Unless we are careful about how we orientate ourselves to the visibility which social media promises then we risk being sucked in. Don’t pursue visibility as an end in itself, it will follow if you’re doing something which people find valuable. Don’t pursue influence, it will come if you can build meaningful relationships with people. Don’t obsess over the metrics, they get in the way of strategising more often than they help you formulate a strategy. The academy is already a highlight stratified place and if we simply reproduce that stratification through social media then it will be harder to realise the exciting opportunities these platforms offer to do scholarly communication differently.

Does this mean I think the #thinklist is a bad idea? No, because stratification online has another purpose. It isn’t just a device to suck us into social media, it’s also a mechanism to make social media manageable by filtering the vast torrents of content based on an algorithmic judgement of relevance. There is simply too much to read otherwise and little way to know how to get started. For all their many flaws, these mechanisms rely on user data and are built around relevance, even if this is construed in a narrowly behavioural way. If stratification on social media didn’t exist then you’d have to find some way way to invent it.
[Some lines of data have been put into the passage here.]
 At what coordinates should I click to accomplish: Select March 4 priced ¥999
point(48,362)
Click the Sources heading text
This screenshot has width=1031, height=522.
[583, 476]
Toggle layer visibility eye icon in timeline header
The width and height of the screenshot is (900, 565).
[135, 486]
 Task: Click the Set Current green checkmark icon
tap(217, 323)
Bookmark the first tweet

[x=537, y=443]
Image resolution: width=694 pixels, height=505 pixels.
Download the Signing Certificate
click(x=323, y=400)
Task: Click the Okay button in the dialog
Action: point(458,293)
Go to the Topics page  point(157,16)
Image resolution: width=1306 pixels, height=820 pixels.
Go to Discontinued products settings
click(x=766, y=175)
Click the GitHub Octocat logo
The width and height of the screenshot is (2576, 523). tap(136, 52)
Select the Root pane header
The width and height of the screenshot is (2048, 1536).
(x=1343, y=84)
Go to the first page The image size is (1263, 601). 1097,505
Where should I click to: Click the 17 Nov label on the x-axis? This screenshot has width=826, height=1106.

I think this is what the Think List is or at least could be. It provides a expertise-driven counter point to the computational generalisation of social media algorithms. But to realise this promise, contributing to making the space it addresses accessible and engaging, it needs to foreground fundamental questions rather than allowing them to be obscured behind metrics. What make someone relevant? What make their work valuable? What accounts for their influence? Why should we seek to be influential? These are questions which so easily get lost in discussions of social media for academics but which I’m convinced are essential if we intend to use these platforms rather than be used by them.